Testimony of Dr. David E. Nichols, Ph.D.
Before the United States Sentencing Commission on March 19, 2001
on the topic of
The Proposed Amendment
to Increase Guidelines Sentences Concerning MDMA (Ecstasy)
I am a professor
of medicinal chemistry and pharmacology from Purdue University. My laboratory did
the earliest work to establish the brain mechanism of action of MDMA, in 1982. I
have published numerous papers on the behavioral and toxic effects of MDMA in laboratory
rats. My remarks are based on my own work and on my general knowledge of the
research that has been published on MDMA over the past 20 years.
I believe that
the penalties for MDMA are already more severe than is warranted by the present evidence
and urge the commission to increase penalties by the least amount necessary to satisfy the
congressional directive. The commission may be attempting to develop sentencing
guidelines based upon a consideration of the relative dangers of MDMA compared with other
drugs of abuse, specifically methamphetamine, cocaine, and heroin. I do not believe
that these particular comparisons are appropriate.
I see three
major concerns regarding MDMA. First is its acute toxicity, that is, what is the
immediate health risk of the drug to the user. Considering numbers of emergency room
mentions and medical examiner reports, or by any other measure, the acute toxicity of MDMA
is far lower and the drug is more benign than methamphetamine, cocaine, or heroin.
Second, one must
be concerned about the possibility of addiction. In my opinion, that is one of the
very greatest dangers for any drug of abuse, that repeated usage will lead to a state of
chronic dependence that may ultimately destroy the life and productivity of the user.
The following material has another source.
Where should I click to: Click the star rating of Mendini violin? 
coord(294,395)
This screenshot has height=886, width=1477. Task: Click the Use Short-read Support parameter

MDMA is not typically taken on a daily basis, nor is there apparently any
compulsion or craving to do so. The effects of MDMA that make it so pleasurable
disappear after two or three days of continuous usage.
With regard to
the ability of MDMA to produce dependence, it falls far below what is possible with
methamphetamine, cocaine, or heroin. Laboratory rats and monkeys can be trained to
self-administer these latter three drugs, and this paradigm is a good model of addictive
potential in humans. Published research reports show that drug-naïve animals cannot
be taught to self-administer MDMA.
Methamphetamine,
cocaine, and heroin, when used chronically can readily lead to addiction and drug
dependence. Once addiction occurs, the user is forced to find avenues to raise money
to buy more and more drug, which leads to much of the crime associated with addictive
drugs. The cycle of addiction and crime destroys people’s lives. The low
addiction potential of MDMA is, in my opinion, a very strong feature that sets MDMA
completely apart from these other drugs, and that sets the level of MDMA danger to the
user far below that for methamphetamine, cocaine, or heroin.
The third
concern about MDMA is the possibility of “brain damage.” There have been
many studies of the effects of high doses of MDMA on brain cells in both rats and monkeys.
The commission has been told that MDMA kills brain cells. That statement is
incorrect. I shall use an analogy between a brain cell and a tree. In this
analogy, the roots of the tree correspond to the brain cell itself and the branches of the
tree correspond to the fiber connections called axons that go out from the brain cells in
various directions. Killing a brain cell would be analogous to killing the roots of
the tree, and thus permanently destroying it. What MDMA does is more like trimming
back the branches of the tree. In laboratory animals large doses of MDMA are known
to cause the degeneration of brain serotonin axons. Depending on the dose of MDMA
given, these axons, like the branches of the tree, can resprout and grow back.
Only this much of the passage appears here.